Thanks to Mazel and Möller and their colleagues, it is possible to see that hunter-gatherers during this period would, during the course of their movements across the landscape for thousands of years, repeatedly return to this hornfels quarry near Nquthu, choose a suitable rock to work, and settle down on the grassy plain to chip out some tools. “That doesn't mean that they’re constant every year,” says Mazel. “There would have been ebbs and flows, but we don’t have the data to know. But hypothetically the raw material was known about for over 300 000 years.”
With some questions answered, more arise.
Before this, “we didn't know that there were any knapping floors. Now we can really hone in and be more tightly focused,” says Mazel.

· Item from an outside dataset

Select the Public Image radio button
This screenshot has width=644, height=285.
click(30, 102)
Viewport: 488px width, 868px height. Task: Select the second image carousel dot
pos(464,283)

“The central question,” says Möller, “is how did the hunter-gatherers who inhabited that landscape, interact with it, and what tasks did they carry out there? Now that we have exposed artefact concentrations, which are limited and fade out towards the outer areas, what did they actually do except gather and work raw material there? We have some indications that some of these blanks (unmodified pieces) have been used as tools. But where are they? Hunter-gatherers were behaviourally extremely flexible. What's the trajectory of these pieces? Of course most hunter-gatherer interactions happened in the open landscape, but they most likely also occupied shelters in this period. So, where did they export the material to?”
“We know they specifically went there to access this raw material, which was abundantly available here. Okay. But we wouldn't know how that fitted into their movements or how they would have come across it in the first place. We wouldn't know any of that stuff.”
“We're also in the process of determining the use wear of artefacts. We have specialists to analyse what happens if you use a piece to scrape leather 100 times. What does it look like afterwards? You can't see this with the naked eye, but you can see microscopically.”
For example, chips in Mazel, “you can see if that tool was used for scraping skin. Or if that tool, which has a point like this, was used for cutting wood because you'll see through the microscope the polish, which would be reminiscent of wood. But we don't have much of these in there probably.”
Mazel adds that “we have to acknowledge that these hunter-gatherers were hugely knowledgeable of the environment. They would have known where the raw material was, and that would have passed down from generation to generation. They would have known the habits of different animals. But how did they track them? Did they spear them? How long did they knap for: one day, three days?”
For archaeologists these types of questions are difficult to answer, but another remarkable find such as that at Jojosi Donga may allow them to edge closer to answers.
For now, these questions hang in the wind, mingling with the Sunday chanting from nearby Ndindindi village, and the occasional lowing and bleating of the cows and goats that traverse the dongas.